• _ACTIVITY_
Write out the data once more, exactly as it reads.

• _DATA SUPPLIED_
╭──

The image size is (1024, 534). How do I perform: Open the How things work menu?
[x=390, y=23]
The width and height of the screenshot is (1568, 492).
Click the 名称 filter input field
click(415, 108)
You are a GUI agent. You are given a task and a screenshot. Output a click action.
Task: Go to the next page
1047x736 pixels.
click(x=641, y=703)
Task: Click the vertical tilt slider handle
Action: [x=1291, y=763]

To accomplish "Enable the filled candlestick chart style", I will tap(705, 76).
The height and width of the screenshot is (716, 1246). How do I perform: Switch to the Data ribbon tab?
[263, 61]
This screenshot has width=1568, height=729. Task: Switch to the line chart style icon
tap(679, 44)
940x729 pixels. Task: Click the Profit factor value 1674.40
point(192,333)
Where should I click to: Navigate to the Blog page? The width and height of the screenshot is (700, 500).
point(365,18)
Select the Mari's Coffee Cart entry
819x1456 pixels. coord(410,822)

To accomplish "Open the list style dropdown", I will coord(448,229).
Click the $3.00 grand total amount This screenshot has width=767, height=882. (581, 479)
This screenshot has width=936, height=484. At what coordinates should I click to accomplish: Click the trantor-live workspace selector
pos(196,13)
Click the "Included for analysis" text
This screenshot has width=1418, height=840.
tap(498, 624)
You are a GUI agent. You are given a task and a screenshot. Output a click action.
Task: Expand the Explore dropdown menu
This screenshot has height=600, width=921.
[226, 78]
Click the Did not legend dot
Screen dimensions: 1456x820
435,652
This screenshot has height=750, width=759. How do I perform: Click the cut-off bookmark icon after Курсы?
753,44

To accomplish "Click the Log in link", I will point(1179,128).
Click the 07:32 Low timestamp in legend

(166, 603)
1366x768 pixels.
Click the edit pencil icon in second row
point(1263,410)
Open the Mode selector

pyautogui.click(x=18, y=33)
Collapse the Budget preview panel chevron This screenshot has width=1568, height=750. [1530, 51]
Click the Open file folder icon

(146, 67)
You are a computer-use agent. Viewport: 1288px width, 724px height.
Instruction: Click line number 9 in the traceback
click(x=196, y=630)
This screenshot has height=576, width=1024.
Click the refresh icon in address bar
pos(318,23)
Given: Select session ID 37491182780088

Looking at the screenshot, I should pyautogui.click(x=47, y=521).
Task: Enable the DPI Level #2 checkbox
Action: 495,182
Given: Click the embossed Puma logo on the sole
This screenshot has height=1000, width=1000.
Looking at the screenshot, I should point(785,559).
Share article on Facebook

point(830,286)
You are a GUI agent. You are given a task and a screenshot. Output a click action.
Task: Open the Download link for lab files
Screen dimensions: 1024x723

╰──

• _OUTPUT_
The image size is (1024, 534). How do I perform: Open the How things work menu?
[x=390, y=23]
The width and height of the screenshot is (1568, 492).
Click the 名称 filter input field
click(415, 108)
You are a GUI agent. You are given a task and a screenshot. Output a click action.
Task: Go to the next page
1047x736 pixels.
click(x=641, y=703)
Task: Click the vertical tilt slider handle
Action: [x=1291, y=763]

To accomplish "Enable the filled candlestick chart style", I will tap(705, 76).
The height and width of the screenshot is (716, 1246). How do I perform: Switch to the Data ribbon tab?
[263, 61]
This screenshot has width=1568, height=729. Task: Switch to the line chart style icon
tap(679, 44)
940x729 pixels. Task: Click the Profit factor value 1674.40
point(192,333)
Where should I click to: Navigate to the Blog page? The width and height of the screenshot is (700, 500).
point(365,18)
Select the Mari's Coffee Cart entry
819x1456 pixels. coord(410,822)

To accomplish "Open the list style dropdown", I will coord(448,229).
Click the $3.00 grand total amount This screenshot has width=767, height=882. (581, 479)
This screenshot has width=936, height=484. At what coordinates should I click to accomplish: Click the trantor-live workspace selector
pos(196,13)
Click the "Included for analysis" text
This screenshot has width=1418, height=840.
tap(498, 624)
You are a GUI agent. You are given a task and a screenshot. Output a click action.
Task: Expand the Explore dropdown menu
This screenshot has height=600, width=921.
[226, 78]
Click the Did not legend dot
Screen dimensions: 1456x820
435,652
This screenshot has height=750, width=759. How do I perform: Click the cut-off bookmark icon after Курсы?
753,44

To accomplish "Click the Log in link", I will point(1179,128).
Click the 07:32 Low timestamp in legend

(166, 603)
1366x768 pixels.
Click the edit pencil icon in second row
point(1263,410)
Open the Mode selector

pyautogui.click(x=18, y=33)
Collapse the Budget preview panel chevron This screenshot has width=1568, height=750. [1530, 51]
Click the Open file folder icon

(146, 67)
You are a computer-use agent. Viewport: 1288px width, 724px height.
Instruction: Click line number 9 in the traceback
click(x=196, y=630)
This screenshot has height=576, width=1024.
Click the refresh icon in address bar
pos(318,23)
Given: Select session ID 37491182780088

Looking at the screenshot, I should pyautogui.click(x=47, y=521).
Task: Enable the DPI Level #2 checkbox
Action: 495,182
Given: Click the embossed Puma logo on the sole
This screenshot has height=1000, width=1000.
Looking at the screenshot, I should point(785,559).
Share article on Facebook

point(830,286)
You are a GUI agent. You are given a task and a screenshot. Output a click action.
Task: Open the Download link for lab files
Screen dimensions: 1024x723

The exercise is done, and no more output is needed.